[Short task]: Edit the records below so that every "computer-use agent" becomes "screen-control agent", with nothing else altered.
::::::::
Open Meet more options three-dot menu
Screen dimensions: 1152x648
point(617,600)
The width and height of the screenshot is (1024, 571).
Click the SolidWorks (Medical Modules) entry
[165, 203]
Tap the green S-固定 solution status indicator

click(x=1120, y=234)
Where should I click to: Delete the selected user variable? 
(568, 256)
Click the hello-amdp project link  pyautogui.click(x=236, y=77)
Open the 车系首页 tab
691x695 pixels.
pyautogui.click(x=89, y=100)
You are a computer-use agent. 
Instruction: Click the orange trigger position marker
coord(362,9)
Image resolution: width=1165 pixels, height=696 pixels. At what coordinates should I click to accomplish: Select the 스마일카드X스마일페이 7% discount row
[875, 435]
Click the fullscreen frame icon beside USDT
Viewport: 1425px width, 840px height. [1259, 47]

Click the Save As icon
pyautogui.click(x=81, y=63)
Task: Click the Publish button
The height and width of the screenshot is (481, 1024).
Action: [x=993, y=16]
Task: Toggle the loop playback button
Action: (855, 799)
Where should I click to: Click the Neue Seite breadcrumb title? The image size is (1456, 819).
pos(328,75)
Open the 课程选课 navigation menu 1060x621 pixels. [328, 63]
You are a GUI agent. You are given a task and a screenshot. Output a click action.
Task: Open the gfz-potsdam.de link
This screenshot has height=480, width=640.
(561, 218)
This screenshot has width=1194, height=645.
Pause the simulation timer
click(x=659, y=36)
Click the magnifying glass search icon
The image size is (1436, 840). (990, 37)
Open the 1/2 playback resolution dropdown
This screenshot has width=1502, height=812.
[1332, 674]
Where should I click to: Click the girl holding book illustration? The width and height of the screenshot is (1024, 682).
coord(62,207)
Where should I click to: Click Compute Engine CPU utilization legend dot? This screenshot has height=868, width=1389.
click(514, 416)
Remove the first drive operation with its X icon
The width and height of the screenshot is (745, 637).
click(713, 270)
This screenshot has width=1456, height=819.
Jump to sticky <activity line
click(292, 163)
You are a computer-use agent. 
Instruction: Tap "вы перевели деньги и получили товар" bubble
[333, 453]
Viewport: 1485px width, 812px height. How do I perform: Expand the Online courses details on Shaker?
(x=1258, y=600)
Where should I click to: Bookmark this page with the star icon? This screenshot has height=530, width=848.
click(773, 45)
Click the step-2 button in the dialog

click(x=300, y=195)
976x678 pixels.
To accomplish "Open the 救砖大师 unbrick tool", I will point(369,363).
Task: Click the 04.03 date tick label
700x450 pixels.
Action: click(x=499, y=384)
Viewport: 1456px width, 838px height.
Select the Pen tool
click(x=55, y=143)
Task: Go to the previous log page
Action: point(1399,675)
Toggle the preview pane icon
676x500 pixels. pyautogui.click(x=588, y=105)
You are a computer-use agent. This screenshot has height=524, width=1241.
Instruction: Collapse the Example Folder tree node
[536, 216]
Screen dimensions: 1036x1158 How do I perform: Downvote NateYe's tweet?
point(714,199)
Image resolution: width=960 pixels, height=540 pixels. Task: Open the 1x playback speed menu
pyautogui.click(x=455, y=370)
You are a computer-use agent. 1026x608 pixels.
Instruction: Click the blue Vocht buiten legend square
::::::::
[Exercise result]:
Open Meet more options three-dot menu
Screen dimensions: 1152x648
point(617,600)
The width and height of the screenshot is (1024, 571).
Click the SolidWorks (Medical Modules) entry
[165, 203]
Tap the green S-固定 solution status indicator

click(x=1120, y=234)
Where should I click to: Delete the selected user variable? 
(568, 256)
Click the hello-amdp project link  pyautogui.click(x=236, y=77)
Open the 车系首页 tab
691x695 pixels.
pyautogui.click(x=89, y=100)
You are a screen-control agent. 
Instruction: Click the orange trigger position marker
coord(362,9)
Image resolution: width=1165 pixels, height=696 pixels. At what coordinates should I click to accomplish: Select the 스마일카드X스마일페이 7% discount row
[875, 435]
Click the fullscreen frame icon beside USDT
Viewport: 1425px width, 840px height. [1259, 47]

Click the Save As icon
pyautogui.click(x=81, y=63)
Task: Click the Publish button
The height and width of the screenshot is (481, 1024).
Action: [x=993, y=16]
Task: Toggle the loop playback button
Action: (855, 799)
Where should I click to: Click the Neue Seite breadcrumb title? The image size is (1456, 819).
pos(328,75)
Open the 课程选课 navigation menu 1060x621 pixels. [328, 63]
You are a GUI agent. You are given a task and a screenshot. Output a click action.
Task: Open the gfz-potsdam.de link
This screenshot has height=480, width=640.
(561, 218)
This screenshot has width=1194, height=645.
Pause the simulation timer
click(x=659, y=36)
Click the magnifying glass search icon
The image size is (1436, 840). (990, 37)
Open the 1/2 playback resolution dropdown
This screenshot has width=1502, height=812.
[1332, 674]
Where should I click to: Click the girl holding book illustration? The width and height of the screenshot is (1024, 682).
coord(62,207)
Where should I click to: Click Compute Engine CPU utilization legend dot? This screenshot has height=868, width=1389.
click(514, 416)
Remove the first drive operation with its X icon
The width and height of the screenshot is (745, 637).
click(713, 270)
This screenshot has width=1456, height=819.
Jump to sticky <activity line
click(292, 163)
You are a screen-control agent. 
Instruction: Tap "вы перевели деньги и получили товар" bubble
[333, 453]
Viewport: 1485px width, 812px height. How do I perform: Expand the Online courses details on Shaker?
(x=1258, y=600)
Where should I click to: Bookmark this page with the star icon? This screenshot has height=530, width=848.
click(773, 45)
Click the step-2 button in the dialog

click(x=300, y=195)
976x678 pixels.
To accomplish "Open the 救砖大师 unbrick tool", I will point(369,363).
Task: Click the 04.03 date tick label
700x450 pixels.
Action: click(x=499, y=384)
Viewport: 1456px width, 838px height.
Select the Pen tool
click(x=55, y=143)
Task: Go to the previous log page
Action: point(1399,675)
Toggle the preview pane icon
676x500 pixels. pyautogui.click(x=588, y=105)
You are a screen-control agent. This screenshot has height=524, width=1241.
Instruction: Collapse the Example Folder tree node
[536, 216]
Screen dimensions: 1036x1158 How do I perform: Downvote NateYe's tweet?
point(714,199)
Image resolution: width=960 pixels, height=540 pixels. Task: Open the 1x playback speed menu
pyautogui.click(x=455, y=370)
You are a screen-control agent. 1026x608 pixels.
Instruction: Click the blue Vocht buiten legend square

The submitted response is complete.